The U.S. government owes $1.09 trillion to Japan and $1.058 trillion to China. Ireland holds $288 billion, the Cayman Islands hold $265 billion, and Brazil holds $259 billion. The government also owes money to the United States itself because it must repay government bonds that Americans bought.
The U.S. government debt is more than $19.9 trillion.
The government also owes money to the South American countries of Colombia, Chile, and Peru and to the Asian countries of Russia, Thailand, South Korea, Singapore, and India. Taiwan and Hong Kong are also creditors. The U.S. owes money to Western European nations, such as Switzerland, Belgium, Luxembourg, Germany, Spain, France, and the United Kingdom. More European countries include Denmark, the Netherlands, Poland, Sweden, and Italy. Turkey, Kazakhstan, Vietnam, South Africa, and Australia are other creditor nations, and the U.S. owes money to its neighbors, Mexico and Canada.
The U.S. government also owes about $300 billion to Caribbean banks and more than $200 million to oil-exporting states. Foreign investors hold about 33 percent of the U.S. government's debt. These countries buy U.S. Treasury bonds as investments.
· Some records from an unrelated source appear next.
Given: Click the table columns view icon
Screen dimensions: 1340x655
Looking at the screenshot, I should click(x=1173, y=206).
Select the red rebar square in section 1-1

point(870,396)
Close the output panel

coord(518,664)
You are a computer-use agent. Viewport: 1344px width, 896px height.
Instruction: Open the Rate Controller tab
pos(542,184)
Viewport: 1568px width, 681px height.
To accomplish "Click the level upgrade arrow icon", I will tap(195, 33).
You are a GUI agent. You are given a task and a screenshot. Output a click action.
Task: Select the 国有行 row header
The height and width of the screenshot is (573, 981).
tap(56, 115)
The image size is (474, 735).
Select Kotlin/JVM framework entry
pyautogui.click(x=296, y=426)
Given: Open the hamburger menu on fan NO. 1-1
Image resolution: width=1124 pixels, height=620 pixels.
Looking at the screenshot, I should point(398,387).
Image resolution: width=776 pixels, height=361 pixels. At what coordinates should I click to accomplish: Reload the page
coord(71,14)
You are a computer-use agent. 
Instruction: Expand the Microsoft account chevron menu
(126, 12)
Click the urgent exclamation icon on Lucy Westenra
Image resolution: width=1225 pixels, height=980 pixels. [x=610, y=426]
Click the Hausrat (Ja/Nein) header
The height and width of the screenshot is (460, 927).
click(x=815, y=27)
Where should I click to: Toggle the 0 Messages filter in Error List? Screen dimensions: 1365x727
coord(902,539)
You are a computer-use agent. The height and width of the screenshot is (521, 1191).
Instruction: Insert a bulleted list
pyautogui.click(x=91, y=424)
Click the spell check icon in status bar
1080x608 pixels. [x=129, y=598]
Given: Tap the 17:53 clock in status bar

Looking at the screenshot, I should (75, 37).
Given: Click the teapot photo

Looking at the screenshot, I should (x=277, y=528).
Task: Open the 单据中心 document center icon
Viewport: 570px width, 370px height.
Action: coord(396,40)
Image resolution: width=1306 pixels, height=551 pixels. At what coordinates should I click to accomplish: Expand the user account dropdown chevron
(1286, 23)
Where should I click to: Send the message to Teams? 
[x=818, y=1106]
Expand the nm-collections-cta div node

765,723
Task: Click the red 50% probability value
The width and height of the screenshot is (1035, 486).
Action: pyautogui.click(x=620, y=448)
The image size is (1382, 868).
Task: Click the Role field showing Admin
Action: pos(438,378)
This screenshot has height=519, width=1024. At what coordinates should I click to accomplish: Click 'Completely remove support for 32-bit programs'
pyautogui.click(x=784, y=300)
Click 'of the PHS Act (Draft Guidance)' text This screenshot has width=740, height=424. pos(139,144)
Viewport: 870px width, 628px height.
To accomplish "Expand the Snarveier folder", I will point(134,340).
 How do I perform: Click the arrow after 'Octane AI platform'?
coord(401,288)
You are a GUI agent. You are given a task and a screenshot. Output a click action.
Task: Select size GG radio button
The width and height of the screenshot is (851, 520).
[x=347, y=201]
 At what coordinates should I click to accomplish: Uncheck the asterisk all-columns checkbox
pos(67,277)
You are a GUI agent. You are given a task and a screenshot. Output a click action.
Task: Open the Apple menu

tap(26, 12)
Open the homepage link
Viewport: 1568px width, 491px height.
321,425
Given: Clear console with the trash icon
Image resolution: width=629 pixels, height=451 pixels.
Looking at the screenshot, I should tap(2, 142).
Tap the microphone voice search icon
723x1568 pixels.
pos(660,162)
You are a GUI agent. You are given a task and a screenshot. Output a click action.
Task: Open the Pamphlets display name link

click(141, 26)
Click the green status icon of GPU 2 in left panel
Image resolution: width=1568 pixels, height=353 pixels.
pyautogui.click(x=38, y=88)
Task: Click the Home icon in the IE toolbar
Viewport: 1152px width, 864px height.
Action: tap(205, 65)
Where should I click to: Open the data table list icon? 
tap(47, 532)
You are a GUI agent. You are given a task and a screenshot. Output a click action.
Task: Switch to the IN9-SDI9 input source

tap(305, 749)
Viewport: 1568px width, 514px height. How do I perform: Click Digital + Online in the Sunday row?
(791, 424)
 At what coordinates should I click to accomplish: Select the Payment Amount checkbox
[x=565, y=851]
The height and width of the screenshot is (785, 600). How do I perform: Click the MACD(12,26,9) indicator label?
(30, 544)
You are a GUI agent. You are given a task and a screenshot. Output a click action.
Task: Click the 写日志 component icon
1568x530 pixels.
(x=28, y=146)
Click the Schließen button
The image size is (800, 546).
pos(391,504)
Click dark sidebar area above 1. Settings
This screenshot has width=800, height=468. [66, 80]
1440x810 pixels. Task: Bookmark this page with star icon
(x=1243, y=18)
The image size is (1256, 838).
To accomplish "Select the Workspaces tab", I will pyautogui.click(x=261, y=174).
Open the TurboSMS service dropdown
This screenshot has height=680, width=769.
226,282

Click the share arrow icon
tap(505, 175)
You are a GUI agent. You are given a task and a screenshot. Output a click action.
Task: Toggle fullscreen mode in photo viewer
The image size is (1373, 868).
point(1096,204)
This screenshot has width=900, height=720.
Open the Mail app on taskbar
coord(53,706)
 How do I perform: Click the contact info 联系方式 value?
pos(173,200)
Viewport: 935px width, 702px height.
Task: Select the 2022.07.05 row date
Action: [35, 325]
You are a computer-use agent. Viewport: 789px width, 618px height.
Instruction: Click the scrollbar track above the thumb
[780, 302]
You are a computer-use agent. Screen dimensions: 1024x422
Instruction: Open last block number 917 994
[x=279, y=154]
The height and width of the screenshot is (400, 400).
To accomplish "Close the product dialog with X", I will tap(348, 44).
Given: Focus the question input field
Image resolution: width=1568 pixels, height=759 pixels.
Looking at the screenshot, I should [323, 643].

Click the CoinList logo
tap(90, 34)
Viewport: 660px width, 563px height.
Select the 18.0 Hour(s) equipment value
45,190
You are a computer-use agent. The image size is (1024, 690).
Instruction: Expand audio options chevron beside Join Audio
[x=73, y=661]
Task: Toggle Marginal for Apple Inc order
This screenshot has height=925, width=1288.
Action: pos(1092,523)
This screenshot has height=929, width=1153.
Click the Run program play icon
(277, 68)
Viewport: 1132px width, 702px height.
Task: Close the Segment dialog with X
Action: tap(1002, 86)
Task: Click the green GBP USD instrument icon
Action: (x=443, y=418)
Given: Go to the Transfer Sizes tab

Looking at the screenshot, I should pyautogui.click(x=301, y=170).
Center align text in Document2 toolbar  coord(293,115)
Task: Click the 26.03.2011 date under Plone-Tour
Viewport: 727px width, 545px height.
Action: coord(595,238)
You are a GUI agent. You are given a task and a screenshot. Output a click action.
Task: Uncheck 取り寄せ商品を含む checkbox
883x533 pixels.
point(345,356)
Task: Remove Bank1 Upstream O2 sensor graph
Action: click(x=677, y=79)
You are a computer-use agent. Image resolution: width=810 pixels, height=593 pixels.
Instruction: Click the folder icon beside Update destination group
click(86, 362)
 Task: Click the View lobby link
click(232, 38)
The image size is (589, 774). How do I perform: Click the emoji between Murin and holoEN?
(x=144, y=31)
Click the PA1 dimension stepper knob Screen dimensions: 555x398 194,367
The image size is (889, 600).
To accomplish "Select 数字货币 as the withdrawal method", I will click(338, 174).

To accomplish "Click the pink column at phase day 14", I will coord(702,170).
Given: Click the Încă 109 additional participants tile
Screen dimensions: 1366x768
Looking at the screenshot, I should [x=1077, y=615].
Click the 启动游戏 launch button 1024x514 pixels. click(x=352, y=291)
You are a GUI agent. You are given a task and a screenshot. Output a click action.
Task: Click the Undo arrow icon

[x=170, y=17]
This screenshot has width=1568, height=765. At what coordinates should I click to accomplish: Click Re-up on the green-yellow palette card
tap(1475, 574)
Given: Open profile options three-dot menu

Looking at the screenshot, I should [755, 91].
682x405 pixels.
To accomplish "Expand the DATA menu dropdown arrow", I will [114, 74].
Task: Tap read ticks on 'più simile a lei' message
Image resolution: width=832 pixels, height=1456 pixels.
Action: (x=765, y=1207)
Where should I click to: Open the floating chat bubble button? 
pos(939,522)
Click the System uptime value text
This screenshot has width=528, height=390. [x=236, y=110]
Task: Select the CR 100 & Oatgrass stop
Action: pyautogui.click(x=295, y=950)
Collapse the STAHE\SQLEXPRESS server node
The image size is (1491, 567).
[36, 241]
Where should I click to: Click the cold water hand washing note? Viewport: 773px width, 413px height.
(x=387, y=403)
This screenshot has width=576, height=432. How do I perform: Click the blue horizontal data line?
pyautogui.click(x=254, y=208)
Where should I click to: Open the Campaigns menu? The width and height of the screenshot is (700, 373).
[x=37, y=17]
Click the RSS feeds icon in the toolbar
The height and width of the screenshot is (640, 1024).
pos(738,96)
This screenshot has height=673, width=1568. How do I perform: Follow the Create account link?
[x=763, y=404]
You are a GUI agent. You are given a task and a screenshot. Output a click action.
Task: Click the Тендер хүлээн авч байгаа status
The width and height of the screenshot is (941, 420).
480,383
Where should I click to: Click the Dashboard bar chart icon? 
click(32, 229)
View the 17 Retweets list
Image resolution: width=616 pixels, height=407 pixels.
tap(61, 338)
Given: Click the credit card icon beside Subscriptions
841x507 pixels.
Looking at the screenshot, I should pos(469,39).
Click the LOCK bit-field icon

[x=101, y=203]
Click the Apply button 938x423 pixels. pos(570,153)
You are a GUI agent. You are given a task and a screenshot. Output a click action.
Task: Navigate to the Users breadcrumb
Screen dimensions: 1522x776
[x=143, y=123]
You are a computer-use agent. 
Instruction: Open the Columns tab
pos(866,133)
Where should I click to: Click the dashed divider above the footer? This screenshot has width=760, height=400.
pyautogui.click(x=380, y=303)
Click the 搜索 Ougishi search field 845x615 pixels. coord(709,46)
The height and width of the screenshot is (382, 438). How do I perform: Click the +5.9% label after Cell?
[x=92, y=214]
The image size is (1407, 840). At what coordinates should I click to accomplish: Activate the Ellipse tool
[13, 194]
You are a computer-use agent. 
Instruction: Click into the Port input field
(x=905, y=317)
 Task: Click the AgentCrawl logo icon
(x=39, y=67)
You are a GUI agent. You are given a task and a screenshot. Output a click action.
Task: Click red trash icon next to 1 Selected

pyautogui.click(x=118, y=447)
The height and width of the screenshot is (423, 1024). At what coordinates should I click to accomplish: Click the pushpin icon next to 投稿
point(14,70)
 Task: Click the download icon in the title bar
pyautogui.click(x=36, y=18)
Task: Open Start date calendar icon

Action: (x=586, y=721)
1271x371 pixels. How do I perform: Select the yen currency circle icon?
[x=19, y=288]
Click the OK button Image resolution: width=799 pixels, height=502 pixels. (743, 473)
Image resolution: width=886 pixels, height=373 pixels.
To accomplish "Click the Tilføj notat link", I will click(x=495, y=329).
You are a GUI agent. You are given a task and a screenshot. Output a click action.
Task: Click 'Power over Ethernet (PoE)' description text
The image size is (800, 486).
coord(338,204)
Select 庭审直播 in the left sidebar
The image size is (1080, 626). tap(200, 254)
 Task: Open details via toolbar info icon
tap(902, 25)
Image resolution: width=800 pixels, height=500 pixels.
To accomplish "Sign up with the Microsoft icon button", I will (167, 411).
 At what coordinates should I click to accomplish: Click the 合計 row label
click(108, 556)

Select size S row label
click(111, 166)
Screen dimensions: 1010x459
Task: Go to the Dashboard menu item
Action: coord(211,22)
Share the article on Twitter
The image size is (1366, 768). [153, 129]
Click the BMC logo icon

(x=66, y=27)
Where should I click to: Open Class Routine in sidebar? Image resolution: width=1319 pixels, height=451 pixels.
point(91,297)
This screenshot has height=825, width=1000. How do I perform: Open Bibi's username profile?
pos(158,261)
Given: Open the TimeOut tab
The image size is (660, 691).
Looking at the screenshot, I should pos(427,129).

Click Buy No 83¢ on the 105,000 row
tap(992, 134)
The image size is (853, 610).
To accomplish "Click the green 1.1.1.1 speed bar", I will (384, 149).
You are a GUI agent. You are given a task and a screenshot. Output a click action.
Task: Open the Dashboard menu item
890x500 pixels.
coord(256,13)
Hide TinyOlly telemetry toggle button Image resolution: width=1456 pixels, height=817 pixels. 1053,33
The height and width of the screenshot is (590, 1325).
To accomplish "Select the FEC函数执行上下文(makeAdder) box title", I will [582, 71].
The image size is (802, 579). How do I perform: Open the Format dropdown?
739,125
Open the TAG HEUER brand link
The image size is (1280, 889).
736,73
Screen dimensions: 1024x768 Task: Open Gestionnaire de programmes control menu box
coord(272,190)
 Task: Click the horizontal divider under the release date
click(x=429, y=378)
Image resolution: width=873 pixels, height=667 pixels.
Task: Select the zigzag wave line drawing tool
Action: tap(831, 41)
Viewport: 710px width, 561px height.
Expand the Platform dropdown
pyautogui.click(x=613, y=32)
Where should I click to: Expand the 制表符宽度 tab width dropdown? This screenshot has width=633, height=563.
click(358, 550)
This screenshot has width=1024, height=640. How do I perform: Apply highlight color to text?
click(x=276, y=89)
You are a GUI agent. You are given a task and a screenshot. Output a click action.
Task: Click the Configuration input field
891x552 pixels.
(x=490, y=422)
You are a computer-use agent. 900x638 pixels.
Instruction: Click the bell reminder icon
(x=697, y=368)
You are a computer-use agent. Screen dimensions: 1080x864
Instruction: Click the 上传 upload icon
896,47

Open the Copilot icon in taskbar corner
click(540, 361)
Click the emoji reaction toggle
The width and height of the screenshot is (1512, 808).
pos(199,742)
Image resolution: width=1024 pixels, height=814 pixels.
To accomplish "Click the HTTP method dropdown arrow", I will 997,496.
The United States is obligated to pay back with interest the money raised through the sale of bonds.
Domestic private investors hold about 14 percent of U.S. government debt. This includes banks and individual citizens who buy Treasury bonds and expect a return on their investment.
Another category of debt is the federal accounts, or money the federal government has borrowed from itself. For example, the government borrows money from the Social Security trust fund to finance operations of other departments. This category accounts for 28 percent of U.S. debt.